■ SHORT EXERCISE 1 ■
Rewrite the passage about Nathan of Gaza from "The latest news" up to and including "messiah had arrived.", switching "proclamation" to "announcement".
■ SHORT EXERCISE 2 ■
Carry on the passage about Nathan of Gaza and Shabbetai Zevi from the point where it stops.

■ TEXT ■
— start —
The response of the leader of the Gazans’ enemy, both to this message and to those Jews residing in Gaza, is to remind them that Gaza is a place unworthy of triggering apocalyptic violence, since it is “technically outside the borders of the [biblical] Land of Israel.”
At the same time, in a nearby Arab country, classified information, laden with potentially devastating secrets, is conveyed via a shady Middle Eastern businessman named Chelebi.
The latest news from Israel and Iraq? Hardly!
The proclamation from Gaza was issued not by a leader of Hamas, but rather by the 17th-century Jewish kabbalist Nathan of Gaza, who in 1665 became the major prophet of the infamous false messiah from Izmir, Shabbetai Zevi. The proclamation’s rebuke was not part of Ariel Sharon’s argument for evacuating Jewish settlers from Gaza, but of a ruling by Rabbi Jacob Sasportas, the most outspoken and tireless opponent of the Sabbatean messianic outbreak. And the Chelebi in question was not the now-disgraced White House confidant, Ahmed Chalabi, but rather Raphael Chelebi, an Egyptian Jewish businessman who was the first outsider to whom Nathan of Gaza revealed the “secret” that the messiah had arrived.
— end —
■ DATA BLOCK ■
— start —
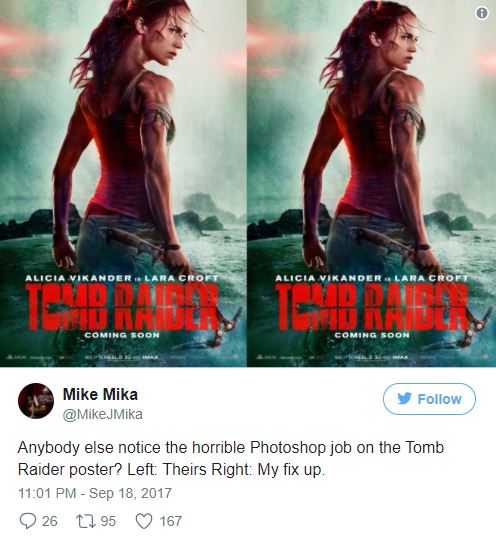
Task: Click the reply speech bubble icon
Action: [x=28, y=521]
— end —
■ RIGHT ANSWER 1 ■
The latest news from Israel and Iraq? Hardly!
The announcement from Gaza was issued not by a leader of Hamas, but rather by the 17th-century Jewish kabbalist Nathan of Gaza, who in 1665 became the major prophet of the infamous false messiah from Izmir, Shabbetai Zevi. The announcement’s rebuke was not part of Ariel Sharon’s argument for evacuating Jewish settlers from Gaza, but of a ruling by Rabbi Jacob Sasportas, the most outspoken and tireless opponent of the Sabbatean messianic outbreak. And the Chelebi in question was not the now-disgraced White House confidant, Ahmed Chalabi, but rather Raphael Chelebi, an Egyptian Jewish businessman who was the first outsider to whom Nathan of Gaza revealed the “secret” that the messiah had arrived.

■ RIGHT ANSWER 2 ■
Matt Goldish traces these tidbits and many other riveting developments in his new book, “The Sabbatean Prophets,” a fresh scholarly re-evaluation of the events that led to the wildfire-rapid spread across the Jewish world of belief in Shabbetai Zevi as the Jews’ long-awaited king and savior.
It is natural to approach a new, rather thin, volume about Sabbateanism with a certain degree of skepticism. How much more can be revealed about a subject to which the great scholar of Kabbalah, Gershom Scholem, devoted a monumental 950-page study — a work that has itself spawned decades of critical commentary and re-evaluation on the part of Scholem’s colleagues and disciples?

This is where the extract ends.